Leave every picture out. Set down all the lines below exactly.

**EXERCISE MATERIAL**
Start of Block
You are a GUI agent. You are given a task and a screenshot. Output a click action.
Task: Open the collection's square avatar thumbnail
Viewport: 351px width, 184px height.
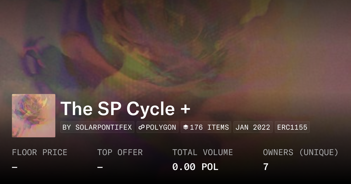coord(34,116)
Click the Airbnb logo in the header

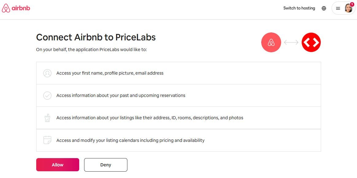pyautogui.click(x=16, y=8)
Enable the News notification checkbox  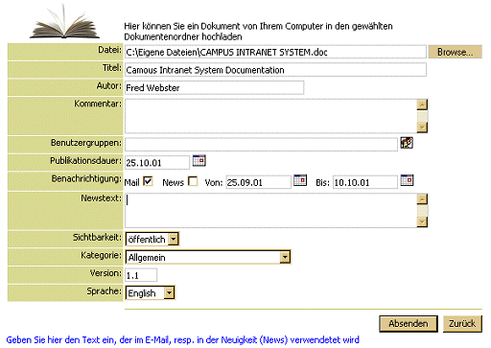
End of Block
**EXPECTED OUTPUT**
You are a GUI agent. You are given a task and a screenshot. Output a click action.
Task: Open the collection's square avatar thumbnail
Viewport: 351px width, 184px height.
coord(34,116)
Click the Airbnb logo in the header

pyautogui.click(x=16, y=8)
Enable the News notification checkbox  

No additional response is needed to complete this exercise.